[Task item]: Print only the lines running from the line with "Business (195, 72)" to the final line below, both included, exactly as written and without the pictures.

[Data]:
....
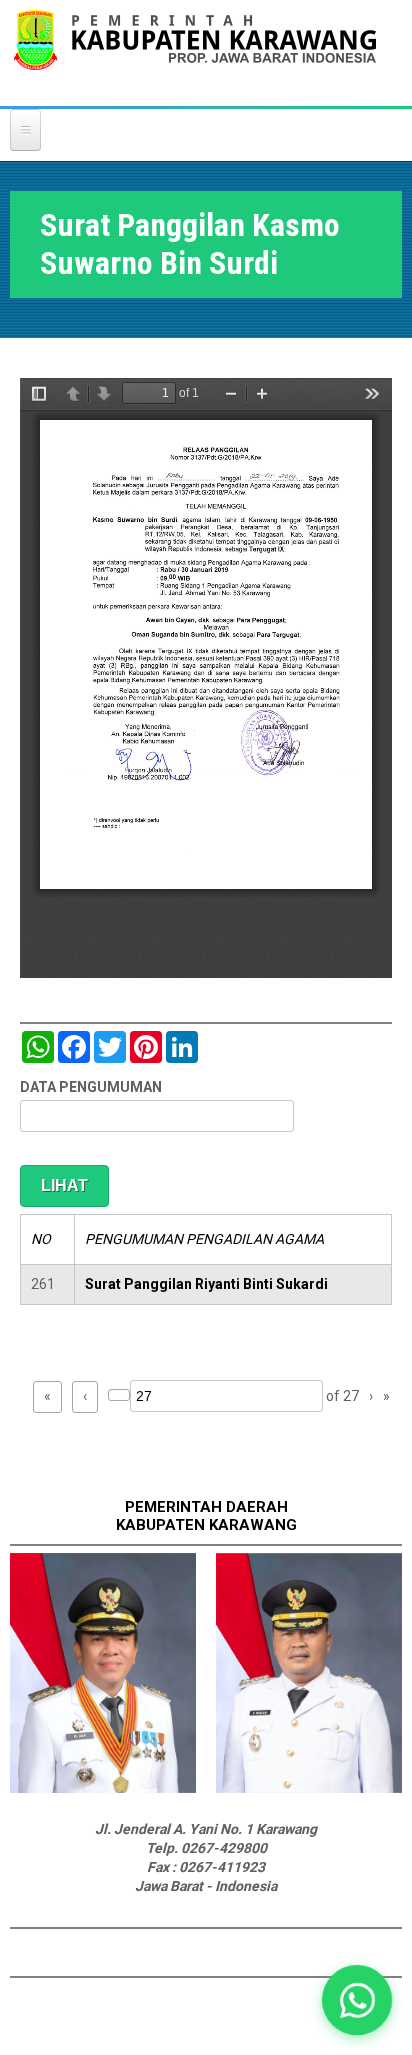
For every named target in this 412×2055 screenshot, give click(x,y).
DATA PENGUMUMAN (91, 1087)
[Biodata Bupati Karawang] (103, 1788)
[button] (357, 2000)
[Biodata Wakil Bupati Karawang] (309, 1788)
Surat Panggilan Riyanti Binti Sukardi (206, 1284)
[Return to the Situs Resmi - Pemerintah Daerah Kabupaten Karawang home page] (195, 52)
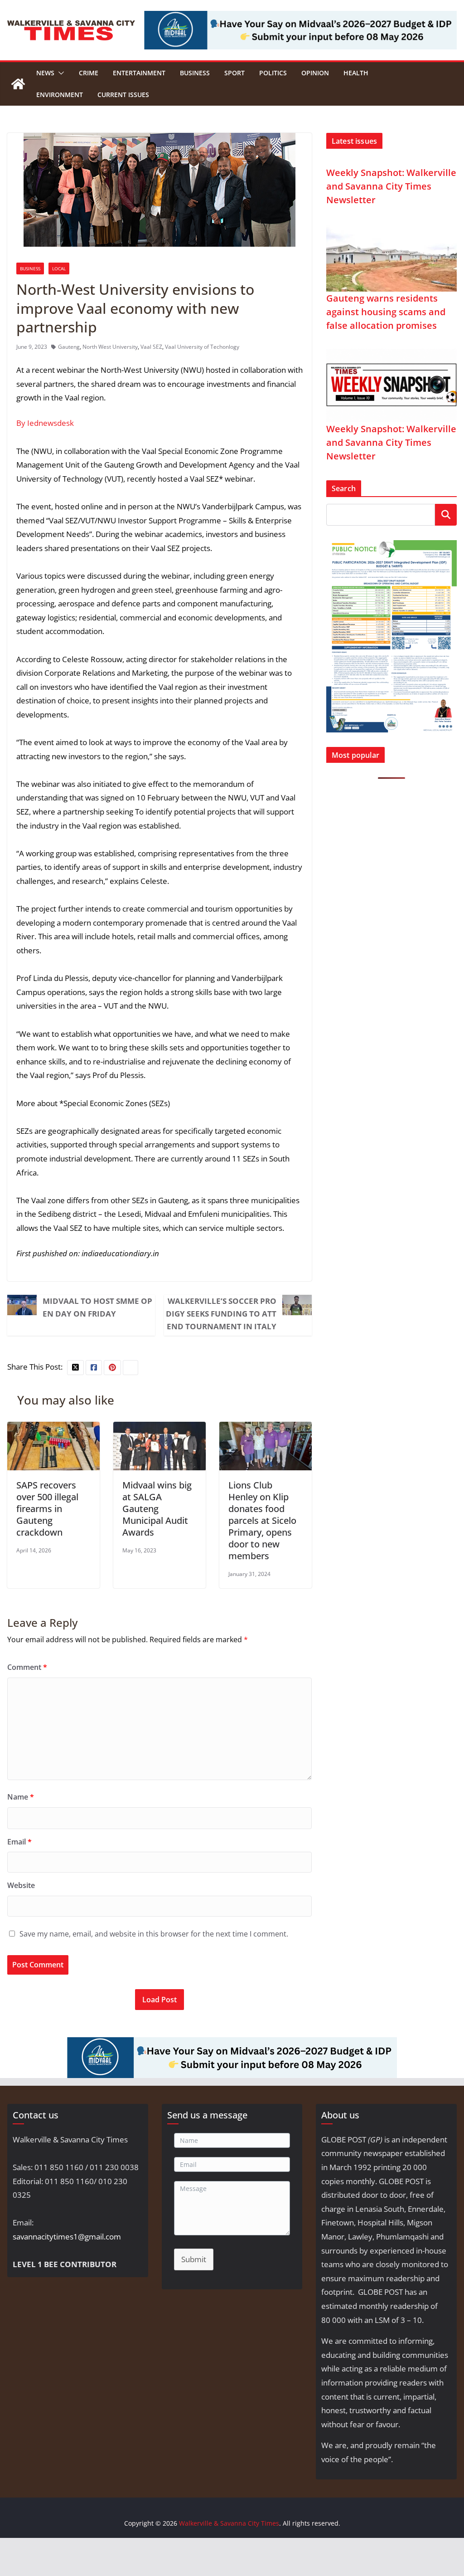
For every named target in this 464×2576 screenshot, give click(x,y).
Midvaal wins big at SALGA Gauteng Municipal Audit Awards (157, 1508)
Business (195, 72)
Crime (88, 72)
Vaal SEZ (151, 347)
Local (59, 268)
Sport (234, 72)
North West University (110, 347)
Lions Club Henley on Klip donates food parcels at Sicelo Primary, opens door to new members (262, 1520)
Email (19, 1842)
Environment (59, 94)
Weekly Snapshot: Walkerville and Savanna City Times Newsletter (391, 186)
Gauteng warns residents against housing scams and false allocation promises (385, 312)
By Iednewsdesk (45, 423)
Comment (27, 1667)
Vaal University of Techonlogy (202, 347)
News (45, 72)
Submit (193, 2259)
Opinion (315, 72)
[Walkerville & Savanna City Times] (18, 84)
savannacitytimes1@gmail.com (67, 2236)
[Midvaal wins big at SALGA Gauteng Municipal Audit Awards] (159, 1428)
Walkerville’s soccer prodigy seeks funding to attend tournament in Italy (221, 1314)
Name (20, 1797)
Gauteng (69, 347)
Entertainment (139, 72)
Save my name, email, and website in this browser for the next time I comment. (153, 1934)
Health (355, 72)
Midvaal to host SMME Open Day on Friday (97, 1307)
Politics (273, 72)
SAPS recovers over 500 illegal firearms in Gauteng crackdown (47, 1508)
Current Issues (123, 94)
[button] (59, 73)
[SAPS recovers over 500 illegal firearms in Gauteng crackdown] (53, 1428)
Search (446, 514)
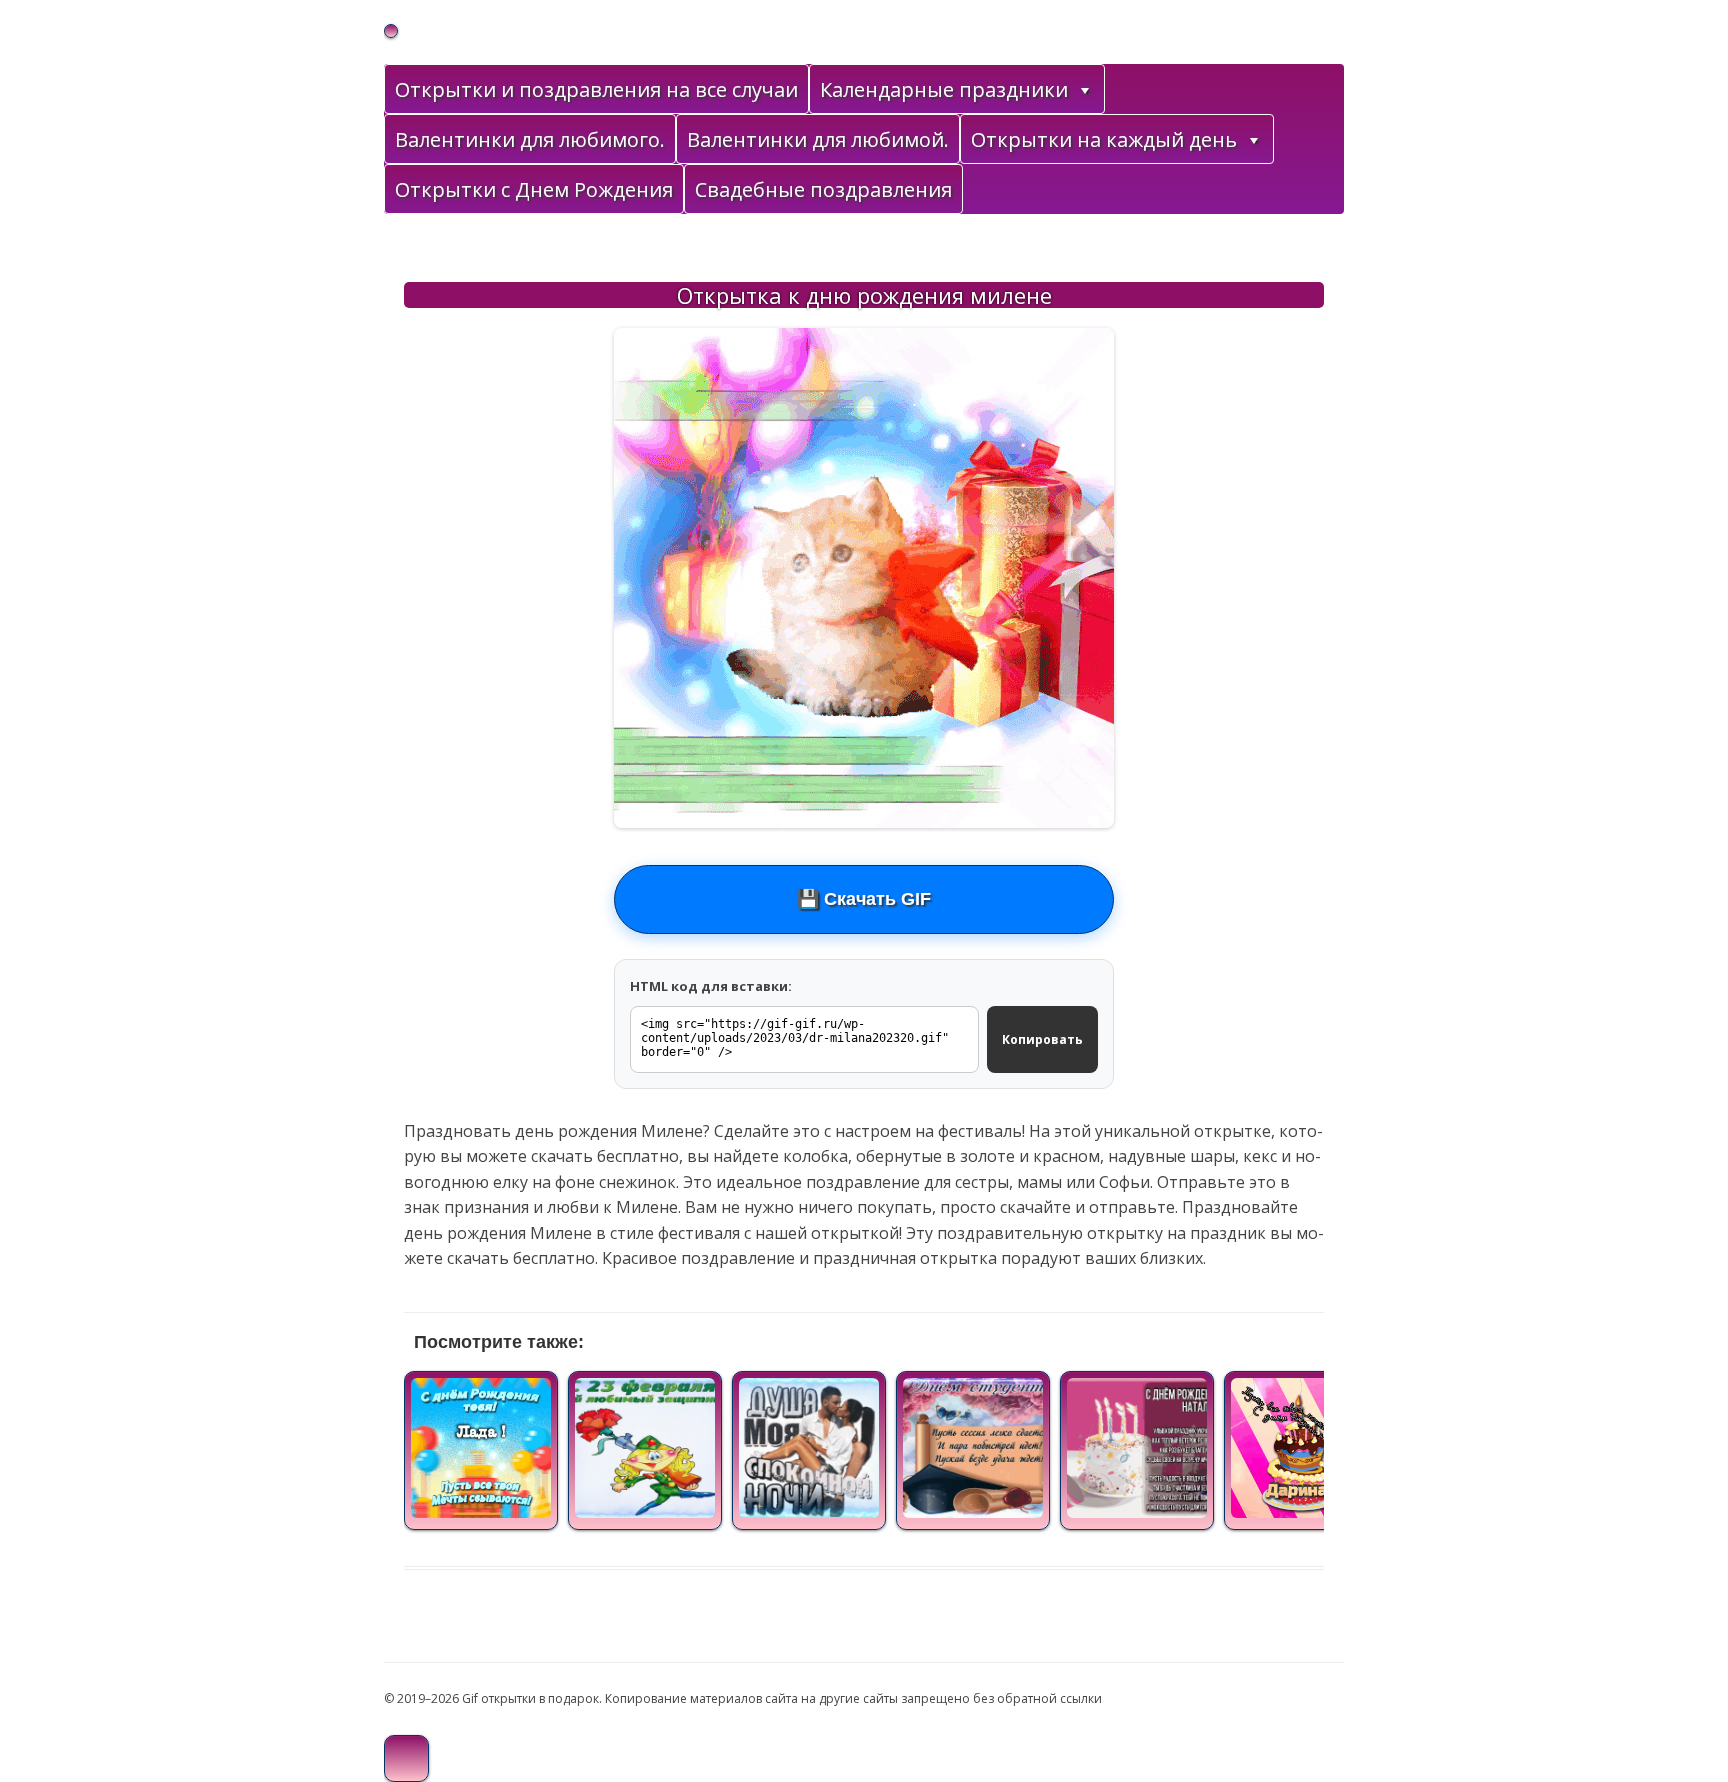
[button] (1084, 90)
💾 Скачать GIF (864, 899)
....
[Written response]:
Business (195, 72)
Crime (88, 72)
Vaal SEZ (151, 347)
Local (59, 268)
Sport (234, 72)
North West University (110, 347)
Lions Club Henley on Klip donates food parcels at Sicelo Primary, opens door to new members (262, 1520)
Email (19, 1842)
Environment (59, 94)
Weekly Snapshot: Walkerville and Savanna City Times Newsletter (391, 186)
Gauteng warns residents against housing scams and false allocation promises (385, 312)
By Iednewsdesk (45, 423)
Comment (27, 1667)
Vaal University of Techonlogy (202, 347)
News (45, 72)
Submit (193, 2259)
Opinion (315, 72)
[Walkerville & Savanna City Times] (18, 84)
savannacitytimes1@gmail.com (67, 2236)
[Midvaal wins big at SALGA Gauteng Municipal Audit Awards] (159, 1428)
Walkerville’s soccer prodigy seeks funding to attend tournament in Italy (221, 1314)
Name (20, 1797)
Gauteng (69, 347)
Entertainment (139, 72)
Save my name, email, and website in this browser for the next time I comment. (153, 1934)
Health (355, 72)
Midvaal to host SMME Open Day on Friday (97, 1307)
Politics (273, 72)
SAPS recovers over 500 illegal firearms in Gauteng crackdown (47, 1508)
Current Issues (123, 94)
[button] (59, 73)
[SAPS recovers over 500 illegal firearms in Gauteng crackdown] (53, 1428)
Search (446, 514)
[button] (1084, 90)
💾 Скачать GIF (864, 899)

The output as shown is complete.